Inside were several new navigational computers, plus a tangled jumble of blippy things. He grinned and straightened up.
“Oh, man, you are a lifesaver! Okay, how much is this gonna cost me?”
“I’d never rip off a fellow big eye! Tell you what, since you’re my first customer- you get it for free! And take a blippy thing too!” Keralis said, still with that ceaseless smile.
“Buy one nav computer, get one blippy thing totally free? Man, I love it. Thank you so much!” he said, kneeling down and pulling out one of each.
“Spank you!” Keralis said. He picked up Tango’s helmet and offered it to him.
Tango took it gratefully.
“No, man, thank YOU. Without this mission, Hermitcraft is doomed.”
“Doomed?” he asked innocently.
“The moon, man! The moon! Have you not seen the moon?” he asked, and Keralis shook his head- far past the range a normal human would have. It looked like he was trying to wrench his own neck off his shoulders.
“No, No. I’ve been here for months. What’s the moon doing?”
“The moon, man! It’s getting big, it’s gonna crash into Hermitcraft! I built this computer, it’s a whole lot smarter than me- Anyway, it told me what I have to do. I gotta get to the moon and blow it up, or we’re all totally dead!” Tango said emphatically.
Keralis nodded.
“I believe in you, Tango. I believe in you. You can do it!” he said sweetly, and Tango grinned.
“Thanks, man.”
Tango didn’t notice the black tendrils climbing up the back of his suit and sinking into his life-support system as he put his helmet back on.
He didn’t notice the slight bzzt as something inside his helmet sliced a few critical cables connecting his comms to the speakers.
He didn’t notice as Keralis’s hat melted into his head and dripped onto the floor behind him.
He waved goodbye to Keralis and stepped out onto the asteroid’s surface, his new nav computer in his inventory.
He didn’t notice as the door behind him closed with a splat instead of a clank and a hiss.
“Holsten! What’s the status on that diagnostic I asked you to run?” Tango asked.
“Everything is perfectly fine! Except the navigational computer, obviously.” Holsten said brightly, in that same somewhat-organic voice from before.
Strangely, Tango didn’t feel the same spike of soul-deep fear that that tone caused him earlier. It sounded so much nicer, so much more natural. It really suited Holsten, honestly.

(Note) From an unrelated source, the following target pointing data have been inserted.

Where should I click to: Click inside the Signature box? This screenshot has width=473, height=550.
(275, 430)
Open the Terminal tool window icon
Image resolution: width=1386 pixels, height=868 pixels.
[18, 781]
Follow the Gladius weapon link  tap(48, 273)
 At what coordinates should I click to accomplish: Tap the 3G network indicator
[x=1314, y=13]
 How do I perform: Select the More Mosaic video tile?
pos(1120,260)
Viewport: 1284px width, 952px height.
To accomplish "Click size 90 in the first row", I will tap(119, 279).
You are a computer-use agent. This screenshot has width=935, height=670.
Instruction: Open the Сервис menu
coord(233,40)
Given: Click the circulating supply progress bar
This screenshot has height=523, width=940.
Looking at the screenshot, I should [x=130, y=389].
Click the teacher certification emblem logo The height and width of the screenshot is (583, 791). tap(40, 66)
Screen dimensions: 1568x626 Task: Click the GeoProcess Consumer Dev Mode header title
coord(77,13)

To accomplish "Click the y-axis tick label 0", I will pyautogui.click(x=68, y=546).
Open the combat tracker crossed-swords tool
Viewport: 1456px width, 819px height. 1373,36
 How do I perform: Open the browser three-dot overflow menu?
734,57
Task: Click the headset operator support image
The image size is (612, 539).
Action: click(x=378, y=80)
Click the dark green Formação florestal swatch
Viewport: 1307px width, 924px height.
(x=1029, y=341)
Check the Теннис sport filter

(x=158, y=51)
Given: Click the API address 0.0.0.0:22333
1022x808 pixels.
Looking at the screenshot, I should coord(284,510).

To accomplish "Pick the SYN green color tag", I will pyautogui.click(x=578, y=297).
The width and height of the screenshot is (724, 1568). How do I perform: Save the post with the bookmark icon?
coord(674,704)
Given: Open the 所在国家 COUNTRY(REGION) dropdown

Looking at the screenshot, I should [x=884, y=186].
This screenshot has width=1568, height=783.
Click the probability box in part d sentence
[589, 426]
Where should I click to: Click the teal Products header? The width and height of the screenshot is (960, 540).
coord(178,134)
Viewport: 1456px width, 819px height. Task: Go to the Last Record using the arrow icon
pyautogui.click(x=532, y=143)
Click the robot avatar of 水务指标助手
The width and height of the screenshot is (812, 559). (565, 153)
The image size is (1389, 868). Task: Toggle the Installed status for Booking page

“Well okay! Finally, some good news. I got a new nav computer and even a backup blippy thing, so let’s blow this joint.”
A few minutes later and he was climbing back into his rocket. A few more minutes after that and the remnants of the Nav computer was ripped out and stuffed in the cargo hold with the TNT.
Neither Tango nor Holsten commented on the fact that his new nav computer made a splat when it hit the counter, nor when it plugged itself into the mainframe.
“Well that’s it!” Tango said, poking at one of the soft, pulsing buttons on the computer, “We’re good to go! Holsten, take it away.”
“Please take your seats. Three…two…one…”
As they rocketed away, the Pass N’ Gas melted into a network of tendrils that sank into the ground of the asteroid. It started to dissolve at their touch, great boreholes rotted by the void-stuff’s juices. The ancestral rock of the solar system melting into black syrup which the tendrils greedily slurped down.
As the asteroid slowly melted into so much soup, a single man-shaped lump of pulsating void-flesh stood on one of the last untouched specks of stone.
Watching with hungry, sightless eyes as the rocket flew towards the moon.